> YOUR TASK: Write down exactly the line where "Screen dimensions: 377x283" occurs and every line that follows it through the end of the material below; include nothing else.

> DATA PROVIDED:
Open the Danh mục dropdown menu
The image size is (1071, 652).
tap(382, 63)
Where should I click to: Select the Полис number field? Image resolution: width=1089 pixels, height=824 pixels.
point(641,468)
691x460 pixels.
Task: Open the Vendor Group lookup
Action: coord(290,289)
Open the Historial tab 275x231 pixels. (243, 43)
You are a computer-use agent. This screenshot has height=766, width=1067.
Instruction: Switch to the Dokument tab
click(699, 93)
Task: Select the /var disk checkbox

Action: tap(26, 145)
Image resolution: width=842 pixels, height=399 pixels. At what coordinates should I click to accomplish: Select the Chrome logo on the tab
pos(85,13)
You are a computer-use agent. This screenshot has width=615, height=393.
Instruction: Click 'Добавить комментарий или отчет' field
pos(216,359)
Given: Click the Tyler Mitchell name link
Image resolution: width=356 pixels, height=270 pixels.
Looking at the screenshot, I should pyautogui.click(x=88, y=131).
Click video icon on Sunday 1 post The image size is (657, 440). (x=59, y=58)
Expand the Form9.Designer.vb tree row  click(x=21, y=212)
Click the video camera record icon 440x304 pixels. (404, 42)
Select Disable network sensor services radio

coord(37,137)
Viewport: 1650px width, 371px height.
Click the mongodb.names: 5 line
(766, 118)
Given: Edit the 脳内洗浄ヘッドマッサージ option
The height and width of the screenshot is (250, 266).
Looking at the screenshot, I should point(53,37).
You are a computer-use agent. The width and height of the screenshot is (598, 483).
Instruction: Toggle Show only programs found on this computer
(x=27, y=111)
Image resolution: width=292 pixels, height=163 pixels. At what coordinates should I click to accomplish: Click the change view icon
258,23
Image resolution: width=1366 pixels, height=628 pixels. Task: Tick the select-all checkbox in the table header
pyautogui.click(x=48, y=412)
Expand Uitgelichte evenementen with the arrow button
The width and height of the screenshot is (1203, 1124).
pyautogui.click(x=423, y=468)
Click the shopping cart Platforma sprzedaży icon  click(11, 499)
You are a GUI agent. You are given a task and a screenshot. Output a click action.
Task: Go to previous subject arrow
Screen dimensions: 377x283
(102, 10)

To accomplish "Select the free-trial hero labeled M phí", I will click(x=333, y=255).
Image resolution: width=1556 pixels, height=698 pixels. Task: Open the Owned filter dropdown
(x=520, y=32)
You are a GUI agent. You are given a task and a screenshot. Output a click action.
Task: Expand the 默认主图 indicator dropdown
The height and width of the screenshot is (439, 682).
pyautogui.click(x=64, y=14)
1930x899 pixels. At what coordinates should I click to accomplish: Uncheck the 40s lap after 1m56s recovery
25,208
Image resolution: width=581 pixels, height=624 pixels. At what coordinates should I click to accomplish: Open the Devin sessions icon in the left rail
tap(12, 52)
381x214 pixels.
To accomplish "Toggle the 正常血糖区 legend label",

> TASK SOLUTION:
Screen dimensions: 377x283
(102, 10)

To accomplish "Select the free-trial hero labeled M phí", I will click(x=333, y=255).
Image resolution: width=1556 pixels, height=698 pixels. Task: Open the Owned filter dropdown
(x=520, y=32)
You are a GUI agent. You are given a task and a screenshot. Output a click action.
Task: Expand the 默认主图 indicator dropdown
The height and width of the screenshot is (439, 682).
pyautogui.click(x=64, y=14)
1930x899 pixels. At what coordinates should I click to accomplish: Uncheck the 40s lap after 1m56s recovery
25,208
Image resolution: width=581 pixels, height=624 pixels. At what coordinates should I click to accomplish: Open the Devin sessions icon in the left rail
tap(12, 52)
381x214 pixels.
To accomplish "Toggle the 正常血糖区 legend label",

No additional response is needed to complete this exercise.